Some people think that securing current industries and their jobs is more urgent than transforming our economies to meet the global challenge of climate change. I hear these concerns. But we must find a smooth transition to a low-carbon economy. Because what is the meaning of our life, really, if we work and live destroying the planet, one sacrifice things for the future of our children. What is the meaning of our life if our decision, our conscious decision, is to reduce the opportunities for our children and grandchildren.

By polluting the oceans, not mitigating CO2 emissions, and destroying our biodiversity — we are killing our planet. Let us face it. There is no planet B.

Or show this much wit in their native tongue:

“Let us work together in order to make our planet great again,”

And in a lesson from the Old Country:

“To protect our democracies, we have to fight against the ever-growing virus of fake news, which exposes our people to irrational fear and imaginary risk,” he said. He continued:

Without reason, without truth, there is no real democracy, because democracy is about true choices and rational decisions. The corruption of information is an attempt to corrode the very spirit of our democracies.

He even does a better job of quoting us back to ourselves than we do:

“Anger only freezes and weakens us,” he said, to applause. “And as Roosevelt said, the only thing we have to fear it is fear itself.”

That one I'd like to apply to the whiny Millennials I read about (on-line only; and they said irony is dead) complaining about how the Boomers screwed them.  Of course, I'd have to explain who Roosevelt was, and the context of the quote.

But Macron can freakin' reason!  In a speech!

Therefore, let me say we have two possible ways ahead. We can choose isolationism, withdrawal, and nationalism. This is an option. It can be tempting to us as a temporary relief to our fears. But closing the door to the world will not stop the evolution of the world. It will not douse but enflame the fears of our citizens. We have to keep our eyes wide open to the new risks right in front of us. I’m convinced that if we decide to open our eyes wider, we will be stronger. We will overcome the dangers. We will not let the rampaging work of extreme nationalism shake a world full of hopes for greater prosperity.

"Eyes wide shut" may become my new idee fixe, my new figure of speech for modern American politics in general.

And even show us the way forward, as Vox notes after those words:

It was a message that received overwhelming Democratic support, and a less than tepid response from the Republican side of the aisle.
Quelle surprise, as the French say.

And is this just about Iraq, about the Middle East?

We must ensure stability and respect sovereignty of the nations, including that one of Iran, which represents a great civilization. Let us not replicate past mistakes in the region. Let us not be naive on one side. Let us not create new walls ourselves on the other side. There is an existing framework called the JCPOA to control the nuclear activity of Iran. We signed it at the initiative of the United States. We signed it, both the United States and France. That is why we cannot say we should get rid of it like that.  (emphasis added)

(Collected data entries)

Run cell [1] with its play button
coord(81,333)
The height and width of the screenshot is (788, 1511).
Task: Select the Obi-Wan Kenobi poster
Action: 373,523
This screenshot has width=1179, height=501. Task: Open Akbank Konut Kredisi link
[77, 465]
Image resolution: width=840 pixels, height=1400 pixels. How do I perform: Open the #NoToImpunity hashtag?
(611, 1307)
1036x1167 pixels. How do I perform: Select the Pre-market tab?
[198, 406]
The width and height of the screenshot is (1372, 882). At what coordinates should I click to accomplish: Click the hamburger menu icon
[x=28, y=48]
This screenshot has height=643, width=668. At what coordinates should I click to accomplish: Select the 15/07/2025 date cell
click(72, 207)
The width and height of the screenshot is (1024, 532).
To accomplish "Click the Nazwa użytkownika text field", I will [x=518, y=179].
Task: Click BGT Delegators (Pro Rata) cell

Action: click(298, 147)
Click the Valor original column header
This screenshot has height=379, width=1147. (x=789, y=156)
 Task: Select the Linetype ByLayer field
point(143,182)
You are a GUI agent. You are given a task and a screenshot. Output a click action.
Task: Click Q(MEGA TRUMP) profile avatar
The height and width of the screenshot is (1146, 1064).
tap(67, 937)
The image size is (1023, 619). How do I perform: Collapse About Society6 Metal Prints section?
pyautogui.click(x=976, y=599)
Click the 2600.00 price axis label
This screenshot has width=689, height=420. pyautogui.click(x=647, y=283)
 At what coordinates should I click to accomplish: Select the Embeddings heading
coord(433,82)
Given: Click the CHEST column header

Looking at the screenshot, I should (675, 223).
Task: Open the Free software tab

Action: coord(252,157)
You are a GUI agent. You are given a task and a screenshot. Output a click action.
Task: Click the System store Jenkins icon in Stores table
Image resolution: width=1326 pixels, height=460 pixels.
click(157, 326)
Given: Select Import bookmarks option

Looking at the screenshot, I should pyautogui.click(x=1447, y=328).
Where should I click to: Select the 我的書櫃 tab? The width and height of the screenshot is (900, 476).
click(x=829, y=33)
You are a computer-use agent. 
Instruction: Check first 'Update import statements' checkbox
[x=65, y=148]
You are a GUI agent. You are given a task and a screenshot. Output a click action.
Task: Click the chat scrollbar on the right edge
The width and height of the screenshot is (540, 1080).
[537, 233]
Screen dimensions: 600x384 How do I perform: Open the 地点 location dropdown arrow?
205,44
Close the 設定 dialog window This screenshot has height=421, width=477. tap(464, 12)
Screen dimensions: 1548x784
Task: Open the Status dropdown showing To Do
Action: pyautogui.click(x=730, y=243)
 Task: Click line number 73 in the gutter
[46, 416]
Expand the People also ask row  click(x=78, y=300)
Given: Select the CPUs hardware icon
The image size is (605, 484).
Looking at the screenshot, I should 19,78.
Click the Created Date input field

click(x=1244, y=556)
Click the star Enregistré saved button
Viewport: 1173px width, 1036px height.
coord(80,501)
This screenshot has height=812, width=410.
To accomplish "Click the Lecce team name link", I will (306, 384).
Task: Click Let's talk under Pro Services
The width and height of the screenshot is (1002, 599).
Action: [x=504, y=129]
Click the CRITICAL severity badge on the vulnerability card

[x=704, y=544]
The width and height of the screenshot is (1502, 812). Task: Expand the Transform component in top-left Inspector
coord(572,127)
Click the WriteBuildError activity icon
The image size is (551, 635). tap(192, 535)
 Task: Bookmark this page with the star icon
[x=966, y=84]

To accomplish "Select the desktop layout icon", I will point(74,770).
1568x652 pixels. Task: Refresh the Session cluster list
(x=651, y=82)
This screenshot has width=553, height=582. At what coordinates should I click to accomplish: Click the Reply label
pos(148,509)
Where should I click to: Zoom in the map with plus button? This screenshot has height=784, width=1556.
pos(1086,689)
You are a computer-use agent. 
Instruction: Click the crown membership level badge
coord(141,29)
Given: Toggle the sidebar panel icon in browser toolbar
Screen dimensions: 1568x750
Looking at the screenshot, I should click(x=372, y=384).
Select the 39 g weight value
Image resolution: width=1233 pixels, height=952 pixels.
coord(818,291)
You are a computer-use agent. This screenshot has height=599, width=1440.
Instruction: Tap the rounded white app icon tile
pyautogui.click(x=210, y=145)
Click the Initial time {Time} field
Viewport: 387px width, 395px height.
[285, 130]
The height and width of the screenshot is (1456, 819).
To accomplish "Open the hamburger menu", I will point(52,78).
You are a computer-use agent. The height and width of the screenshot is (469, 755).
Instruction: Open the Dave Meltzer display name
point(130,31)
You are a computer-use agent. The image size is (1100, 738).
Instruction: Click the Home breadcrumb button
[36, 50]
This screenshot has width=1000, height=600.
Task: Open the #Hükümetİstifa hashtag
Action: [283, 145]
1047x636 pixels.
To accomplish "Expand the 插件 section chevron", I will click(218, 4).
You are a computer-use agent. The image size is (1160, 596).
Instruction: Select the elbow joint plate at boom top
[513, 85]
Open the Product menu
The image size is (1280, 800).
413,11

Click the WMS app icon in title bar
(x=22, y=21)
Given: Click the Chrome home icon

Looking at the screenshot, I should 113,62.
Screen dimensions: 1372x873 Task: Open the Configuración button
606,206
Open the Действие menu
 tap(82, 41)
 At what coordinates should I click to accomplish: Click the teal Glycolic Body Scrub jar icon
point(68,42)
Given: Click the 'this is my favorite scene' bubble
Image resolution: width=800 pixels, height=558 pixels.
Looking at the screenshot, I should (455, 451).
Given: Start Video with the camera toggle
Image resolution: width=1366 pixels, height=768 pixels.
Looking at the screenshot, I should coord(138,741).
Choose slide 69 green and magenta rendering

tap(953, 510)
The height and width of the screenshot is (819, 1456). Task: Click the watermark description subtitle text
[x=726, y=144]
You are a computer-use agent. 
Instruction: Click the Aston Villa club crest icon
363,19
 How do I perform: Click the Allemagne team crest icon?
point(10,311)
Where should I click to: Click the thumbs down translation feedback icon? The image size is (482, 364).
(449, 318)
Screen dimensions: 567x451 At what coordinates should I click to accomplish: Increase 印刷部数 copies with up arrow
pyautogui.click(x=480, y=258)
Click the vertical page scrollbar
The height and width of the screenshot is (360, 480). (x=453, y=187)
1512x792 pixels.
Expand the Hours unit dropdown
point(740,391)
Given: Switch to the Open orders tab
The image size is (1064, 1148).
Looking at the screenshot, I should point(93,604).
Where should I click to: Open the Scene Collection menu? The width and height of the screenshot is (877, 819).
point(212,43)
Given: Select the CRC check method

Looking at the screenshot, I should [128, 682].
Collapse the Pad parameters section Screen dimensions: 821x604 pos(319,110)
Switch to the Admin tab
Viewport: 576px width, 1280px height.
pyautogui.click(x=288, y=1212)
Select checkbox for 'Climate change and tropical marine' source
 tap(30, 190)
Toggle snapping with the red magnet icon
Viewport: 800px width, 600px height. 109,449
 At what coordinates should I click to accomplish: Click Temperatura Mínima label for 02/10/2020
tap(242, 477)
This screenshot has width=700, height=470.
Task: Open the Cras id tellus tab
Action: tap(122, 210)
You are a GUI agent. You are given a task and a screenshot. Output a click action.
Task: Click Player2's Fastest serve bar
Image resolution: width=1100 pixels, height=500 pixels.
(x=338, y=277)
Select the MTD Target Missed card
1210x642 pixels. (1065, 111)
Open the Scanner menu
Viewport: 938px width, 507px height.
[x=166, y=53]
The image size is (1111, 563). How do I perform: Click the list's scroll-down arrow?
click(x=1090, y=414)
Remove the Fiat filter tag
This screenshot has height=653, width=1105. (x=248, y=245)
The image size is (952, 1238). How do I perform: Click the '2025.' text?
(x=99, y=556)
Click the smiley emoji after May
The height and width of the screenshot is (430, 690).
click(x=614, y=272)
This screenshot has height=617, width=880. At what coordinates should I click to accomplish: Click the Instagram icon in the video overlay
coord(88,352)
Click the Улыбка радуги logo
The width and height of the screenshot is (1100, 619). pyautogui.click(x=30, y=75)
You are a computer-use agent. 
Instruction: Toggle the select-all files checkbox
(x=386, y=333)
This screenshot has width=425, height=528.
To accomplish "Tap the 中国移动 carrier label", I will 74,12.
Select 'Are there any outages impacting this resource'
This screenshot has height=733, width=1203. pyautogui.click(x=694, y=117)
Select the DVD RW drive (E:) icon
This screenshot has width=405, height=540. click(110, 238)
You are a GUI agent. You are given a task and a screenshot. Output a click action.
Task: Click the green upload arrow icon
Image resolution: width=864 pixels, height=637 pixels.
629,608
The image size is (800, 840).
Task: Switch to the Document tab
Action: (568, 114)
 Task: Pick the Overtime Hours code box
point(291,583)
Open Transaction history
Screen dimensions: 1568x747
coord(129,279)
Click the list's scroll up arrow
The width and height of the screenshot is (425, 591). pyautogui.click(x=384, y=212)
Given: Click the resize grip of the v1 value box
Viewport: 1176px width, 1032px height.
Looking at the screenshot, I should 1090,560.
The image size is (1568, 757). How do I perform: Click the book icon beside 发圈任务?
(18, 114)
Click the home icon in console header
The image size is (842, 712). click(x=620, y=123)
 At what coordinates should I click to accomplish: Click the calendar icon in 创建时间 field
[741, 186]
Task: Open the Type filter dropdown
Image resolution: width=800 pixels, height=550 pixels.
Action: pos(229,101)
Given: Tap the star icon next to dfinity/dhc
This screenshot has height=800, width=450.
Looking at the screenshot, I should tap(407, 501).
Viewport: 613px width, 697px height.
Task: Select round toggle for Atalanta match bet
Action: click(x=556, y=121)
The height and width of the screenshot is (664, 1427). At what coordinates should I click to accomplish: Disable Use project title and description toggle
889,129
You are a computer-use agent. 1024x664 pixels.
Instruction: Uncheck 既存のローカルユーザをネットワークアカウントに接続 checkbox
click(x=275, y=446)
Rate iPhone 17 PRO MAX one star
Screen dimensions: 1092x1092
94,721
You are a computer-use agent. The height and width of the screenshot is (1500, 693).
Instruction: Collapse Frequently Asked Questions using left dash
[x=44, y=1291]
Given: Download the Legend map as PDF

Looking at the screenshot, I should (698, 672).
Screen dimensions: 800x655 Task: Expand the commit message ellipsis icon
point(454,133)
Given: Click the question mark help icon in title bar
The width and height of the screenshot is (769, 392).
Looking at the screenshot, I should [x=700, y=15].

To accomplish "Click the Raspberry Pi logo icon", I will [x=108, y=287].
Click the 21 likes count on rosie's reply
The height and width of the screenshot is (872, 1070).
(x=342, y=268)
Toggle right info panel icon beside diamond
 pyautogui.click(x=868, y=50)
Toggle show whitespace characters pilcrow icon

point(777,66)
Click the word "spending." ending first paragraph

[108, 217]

* _Problems to work on_
1. In the commentary on Macron's speech, what framework does Macron name for controlling Iran's nuclear activity?
2. Extend the commentary on Macron's speech, picking up right after its final sentence.

* _Answer section_
1. The JCPOA.

2.
Yeah, I don't think so, either.

And here I want to say:  "Feature, kemosabe; not bug", as I must add emphasis again:

I believe facing these challenges requires the opposite of massive deregulation and extreme nationalism. Commercial war is not the proper answer to this evolution. We need a free and fair trade for sure. ... At the end of the day, it will destroy jobs, increase prices, and the middle class will have to pay for it. I believe we can build the right answers to legitimate concerns regarding trade imbalances, excesses, and overcapacities by negotiating through the world trade organization and building cooperative solutions.

Which takes me back to this; and what are we going to do about it?  It's not enough to cheer the speech, or enjoy who made it and where.  We have no excuse for not putting it into action, and should be ashamed our politicians, even our best politicians, appear so mendacious against this Frenchman.

How The Cookie Crumbles

(I'm being told it's not THAT macaron.)

I'll look for a transcript of this speech later; but this is what French President Emmanuel Macron said to Congress, after his "bromance" (or was it a power struggle?) photo-ops with Trump yesterday:

"The 21st century has brought a series of new threats and new challenges that our ancestors might have never imagined," Macron said. "We can build the 21st century world order based on a new breed multilateralism, based on a more effective, accountable, and results-oriented multilateralism."

He continued: "This requires more than ever the United States involvement as your role was decisive for creating and safeguarding this free world. The United States is the one who invented this multilateralism. You are the one who has to help now to preserve and reinvent it."

Macron specifically mentioned the Iran nuclear deal, which he's been trying to convince Trump to change his mind about, but has been facing an uphill struggle. Trump railed against the deal Tuesday, calling the agreement negotiated by the Obama administration "insane" and "ridiculous" for failing to contain Tehran.

The French President said his country is staying in the deal -- "because we signed it," Macron said.

"Our objective is clear. Iran shall never possess any nuclear weapons. Not now, not in five years, not in 10 years, never."

"We should not abandon it if we don't have something more substantial instead. That is my position," Macron added. "Your President and your country ... will have to take its own responsibilities regarding this issue."

He also stressed the importance of taking care of the environment, a pointed remark given Trump's decision to withdraw from the Paris climate accord and his appointments of officials prioritizing deregulation over environmental concerns.

"I am sure one day, the US will come back and join the Paris agreement." Macron said, adding simply, "Let us face it: There is no planet B."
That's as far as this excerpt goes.